で、つい学校の授業についていけないということで周囲の大人としては焦ってしまうのだが、小学校の算数に関しては「木を見て森を見ず」の状態になっては決していけない。もちろん、「速さ」も「単位量あたりの大きさ」も、意味を理解して学習を進めていければそれに越したことはないが、キャパオーバー(容量超え)を起こしてしまう子供が少なくないのも事実だ。
とにかく、算数・数学の要は「計算力」であることを忘れてはいけない。
小学校時代に計算も、文章題も、図形も、あらゆる方向に気を取られて困っている間に時間が過ぎてしまい、中学校に進んでから「計算も図形も中途半端」という例は多い。であるので、算数・数学の優先順位第一位は計算だということで、他のことに気を取られ過ぎずに計算力強化にまっしぐらになった方が良い。
小学生においては、周囲の友達と自分を比べて劣等感を持ってはいけないが、現実問題としては留年することがない。だから、テストの点数に関わらず「自分はまず計算は得意だ」という想念を抱かせるべく、くもん式などの計算ドリルを活用して計算力をつけることだ。計算力があって困ることはない。
小学生の「単位の変換」「単位量あたりの大きさ」というのは、年齢とともに勝手に理解できるようになる、という考え方も私は持っている。無責任かもしれないが、幼年期に無理矢理押し込もうとしなくても、一定の年齢でその項目が避けては通れない時に、その年齢の能力で理解出来るようになることが多々出てくるということだ。なので、小学校の論理的な問題に関しては、小学生時代に出来ればそれに越したことはないが、あまりプレッシャーに感じず、無理をしなくてよい。
ただ、問題は中学校以降で、中学生の数学の中心は計算が基盤となる。県立高校の入試問題でも、計算問題で40点程度は取れてしまうのだ。逆に、中学生になって計算力が不足していると本当に苦労をする。正負の数のプラスマイナスの概念も理解しづらいし、分数・小数が中学入学時点で使いこなせるようになっておかないと、文字式・方程式や連立方程式の分数・小数問題は絶望的となる。こうなってしまうと、悲しい。
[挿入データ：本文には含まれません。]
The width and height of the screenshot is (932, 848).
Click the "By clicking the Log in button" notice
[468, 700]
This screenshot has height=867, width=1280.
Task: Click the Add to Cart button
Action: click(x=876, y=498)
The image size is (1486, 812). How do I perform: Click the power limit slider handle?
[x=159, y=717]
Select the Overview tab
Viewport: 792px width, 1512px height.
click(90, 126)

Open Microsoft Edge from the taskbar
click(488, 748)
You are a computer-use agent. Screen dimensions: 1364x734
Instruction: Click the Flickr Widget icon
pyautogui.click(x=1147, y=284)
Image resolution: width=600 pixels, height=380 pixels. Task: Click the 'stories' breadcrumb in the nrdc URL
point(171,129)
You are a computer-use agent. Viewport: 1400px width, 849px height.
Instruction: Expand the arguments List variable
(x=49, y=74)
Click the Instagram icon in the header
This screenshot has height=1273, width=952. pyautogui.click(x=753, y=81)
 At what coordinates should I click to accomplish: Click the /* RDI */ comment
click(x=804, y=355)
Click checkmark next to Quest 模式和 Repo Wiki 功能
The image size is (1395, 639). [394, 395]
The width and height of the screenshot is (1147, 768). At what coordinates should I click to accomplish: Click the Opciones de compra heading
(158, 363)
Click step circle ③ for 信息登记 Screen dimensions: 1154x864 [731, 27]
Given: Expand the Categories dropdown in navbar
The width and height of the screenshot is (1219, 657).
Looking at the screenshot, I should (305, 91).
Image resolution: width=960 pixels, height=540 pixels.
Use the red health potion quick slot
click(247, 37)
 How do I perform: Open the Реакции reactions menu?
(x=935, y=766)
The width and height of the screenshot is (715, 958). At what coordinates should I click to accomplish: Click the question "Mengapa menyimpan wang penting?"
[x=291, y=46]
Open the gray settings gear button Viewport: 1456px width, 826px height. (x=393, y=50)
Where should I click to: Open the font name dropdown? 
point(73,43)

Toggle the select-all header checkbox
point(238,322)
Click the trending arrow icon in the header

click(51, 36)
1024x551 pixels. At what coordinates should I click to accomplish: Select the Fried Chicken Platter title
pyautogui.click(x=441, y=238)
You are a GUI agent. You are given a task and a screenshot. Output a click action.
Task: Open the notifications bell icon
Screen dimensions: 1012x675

まして高校に進学すれば、それらが土台となって数学1,2,3,A,B,Cの6科目が展開されていく。例えば専門学校に進んだり、SPIの就職試験を受けるにしても、数学1くらいまでの学力はつけておかねばならない。小学校・中学校で計算をサボっておくと、「たすき掛けの因数分解」「平方完成」「指数・対数」という、ちょっとした計算力があれば解ける問題でも忌避するようになり、「俺は(私は)文系だから」と早い段階で選択肢を狭めてしまうのである。
ということで、「木を見て森を見ず」になってはいけない、ということと、とにかく先を見据えた上で今すべきことは「計算力」の万全な育成なのだ、ということを肝に銘じていただきたい。